QUELLE STRATÉGIE POUR L’ILE DE LA RÉUNION TOURISME (IRT) ?
Un stand en l’honneur de La Réunion et de Roland Garros, 52 places offertes dans les tribunes et deux allers-retours en première classe permettront-ils à l’IRT de doper le tourisme ? Pas sûr car de telles opérations n’ont jamais fait leurs preuves par le passé comme l’avait souligné la Chambre régionale des comptes en 2015.
Tous nos confrères ont repris l’info communiquée par l’Ile de La Réunion Tourisme selon laquelle « La Réunion est de retour à Roland-Garros après quinze ans d’absence ». Pas à l’aéroport où il est logique de faire de la promotion touristique mais à Paris dans l’enceinte du célèbre tournoi de tennis. L’IRT y a ouvert un stand en grande pompe intitulé « Le rougail de l’île de La Réunion ».
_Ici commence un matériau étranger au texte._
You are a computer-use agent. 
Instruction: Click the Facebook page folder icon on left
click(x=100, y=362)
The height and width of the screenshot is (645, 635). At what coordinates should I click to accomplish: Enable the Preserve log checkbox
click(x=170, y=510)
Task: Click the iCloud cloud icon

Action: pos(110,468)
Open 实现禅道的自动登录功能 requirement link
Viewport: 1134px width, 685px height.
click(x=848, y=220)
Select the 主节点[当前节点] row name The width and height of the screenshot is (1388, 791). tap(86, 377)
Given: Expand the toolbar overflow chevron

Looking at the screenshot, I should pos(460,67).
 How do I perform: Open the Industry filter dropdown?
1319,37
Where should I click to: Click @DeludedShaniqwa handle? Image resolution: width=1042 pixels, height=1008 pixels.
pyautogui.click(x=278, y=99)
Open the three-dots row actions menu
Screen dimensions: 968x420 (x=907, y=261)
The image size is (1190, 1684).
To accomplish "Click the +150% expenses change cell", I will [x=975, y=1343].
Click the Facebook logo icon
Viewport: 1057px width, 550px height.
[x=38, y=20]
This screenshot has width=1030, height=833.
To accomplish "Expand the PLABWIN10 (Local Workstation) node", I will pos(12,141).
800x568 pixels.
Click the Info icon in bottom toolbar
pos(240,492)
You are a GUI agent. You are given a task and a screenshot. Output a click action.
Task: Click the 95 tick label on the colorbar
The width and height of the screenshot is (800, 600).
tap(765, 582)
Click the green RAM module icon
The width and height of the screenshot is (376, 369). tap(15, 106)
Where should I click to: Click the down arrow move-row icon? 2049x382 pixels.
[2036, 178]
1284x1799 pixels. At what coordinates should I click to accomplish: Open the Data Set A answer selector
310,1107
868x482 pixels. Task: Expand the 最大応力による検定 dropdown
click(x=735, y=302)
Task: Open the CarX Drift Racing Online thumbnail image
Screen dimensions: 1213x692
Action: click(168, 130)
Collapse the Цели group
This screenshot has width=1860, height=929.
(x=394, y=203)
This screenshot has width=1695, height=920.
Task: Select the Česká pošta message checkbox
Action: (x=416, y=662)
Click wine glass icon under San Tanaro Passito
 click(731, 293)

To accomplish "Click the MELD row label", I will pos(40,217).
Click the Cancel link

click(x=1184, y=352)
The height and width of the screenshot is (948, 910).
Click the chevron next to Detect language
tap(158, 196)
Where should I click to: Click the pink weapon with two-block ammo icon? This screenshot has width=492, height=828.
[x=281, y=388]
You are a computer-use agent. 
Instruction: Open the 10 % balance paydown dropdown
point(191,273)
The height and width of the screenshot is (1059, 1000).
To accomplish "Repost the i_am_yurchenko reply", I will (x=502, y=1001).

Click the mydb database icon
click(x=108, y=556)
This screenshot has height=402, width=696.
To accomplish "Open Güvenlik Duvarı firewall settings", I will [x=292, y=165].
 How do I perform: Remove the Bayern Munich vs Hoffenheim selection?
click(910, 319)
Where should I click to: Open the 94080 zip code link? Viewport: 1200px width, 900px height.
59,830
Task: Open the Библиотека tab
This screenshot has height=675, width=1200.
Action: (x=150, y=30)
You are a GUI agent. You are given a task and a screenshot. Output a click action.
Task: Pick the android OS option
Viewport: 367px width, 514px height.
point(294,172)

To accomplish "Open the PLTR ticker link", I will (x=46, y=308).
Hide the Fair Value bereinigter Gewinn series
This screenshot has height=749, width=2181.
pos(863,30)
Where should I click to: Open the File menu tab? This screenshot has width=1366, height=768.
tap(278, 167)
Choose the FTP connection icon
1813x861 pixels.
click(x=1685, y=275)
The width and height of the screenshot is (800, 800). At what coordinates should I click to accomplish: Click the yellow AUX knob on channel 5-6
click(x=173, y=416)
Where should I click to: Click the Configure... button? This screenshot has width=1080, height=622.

Sur la photo envoyée à la presse, le président de l’IRT, Patrick Lebreton, pose à côté du président de la Fédération française de tennis, Gilles Moretton, de Samia Badat-Karam représentant la mairie du 16e arrondissement et de nombreuses autres personnalités comme le handballeur Daniel Narcisse et la tenniswoman Pauline Payet.
La première question à se poser est de savoir pourquoi l’IRT a renoncé il y a une quinzaine d’années à s’offrir un stand aux abords des courts accueillant les « Internationaux de tennis ». La réponse n’a jamais été formulée mais elle se lit dans le rapport accablant qu’en faisait la Chambre régionale des comptes en 2015 à propos de la gestion de l’IRT entre 2007 et 2013.
Les magistrats, qui citaient alors les opérations de l’IRT au festival de Cannes, étaient particulièrement sévères avec ces « opérations sans lien direct avec le tourisme ». Ils notaient l’absence de transparence et de suivi des actions de l’IRT ainsi que « l’absence de corrélation entre les dépenses de promotion et les flux touristiques ».
Sous la menace d’un audit
La deuxième question coule de source : Pourquoi un stand à Roland-Garros, qui n’avait pas fait ses preuves, serait-il devenu une « belle opportunité » telle que l’opération a été présentée en interne ? Patrick Lebreton a expliqué sur Réunion la 1ère que « le tourisme repart et il faut repartir avec notre clientèle naturelle or 82,5% des touristes qui viennent à La Réunion viennent de l’hexagone ».
Cette part de marché est constante depuis toujours et tient essentiellement à la prépondérance du tourisme affinitaire insensible aux opérations de pub. L’argument du président de l’IRT est un peu court aussi nous l’avons contacté pour creuser la question. Jusqu’à présent, il n’a pas donné suite.
L’IRT, qui reste l’un des comités régionaux de tourisme les mieux financés de France, n’a visiblement toujours pas su redéfinir sa stratégie. Un audit est en voie de finalisation et on peut s’attendre à ce qu’il étrille la gestion de la mandature précédente. C’est dans ce contexte relativement tendu qu’a surgi l’opération Roland-Garros.
Il y aurait donc une opportunité à associer, dans l’esprit des fans de tennis, que Roland Garros est une personnalité réunionnaise. En espérant que cela les convainque d’acheter un billet d’avion pour La Réunion. Ou, au moins, de se payer un « rougail saucisse » entre deux matches. Les professionnels sont, pour le moins, sceptiques. Mais pourquoi pas ?
Deux allers-retours à 5 000 € en quinze jours
Il apparaît surtout que le montage de l’opération Roland-Garros emprunte les mêmes travers que ceux relevés naguère par la CRC. Celle-ci trouvait salées les notes de 40 000 et 46 000 € défiées au festival de Cannes en 2012 et 2013, considérant que ça ne relevait pas de la promotion touristique.
Sans connaître le montant global de la facture de Roland-Garros 2023, cela dépassera allègrement les 70 000 €. On notera en particulier les plus de 7 500 € pour l’achat de 52 places dont 8 places pour chacune des finales, hommes et dames. Mais aussi deux billets allers-retours pour le président de l’IRT à plus de 5 000€ chacun.
Il était pourtant de tradition que le président de l’IRT voyage en classe intermédiaire. Était-il nécessaire de ponctionner sur le budget de l’association deux billets en première classe sur une aussi courte période ? À qui Patrick Lebreton a-t-il attribué les 52 places achetées ? Surtout, en quoi celles et ceux qui assisteront aux matches vont-ils promouvoir la destination Réunion ? Toutes ces questions ont été transmises à l’IRT.
Les montants en cause ne sont certes pas vertigineux comparés à tant d’autres chantiers et opérations. Mais pour le symbole, les choix opérés ne reflètent pas le changement de méthode promis à l’arrivée au pouvoir de la nouvelle majorité régionale.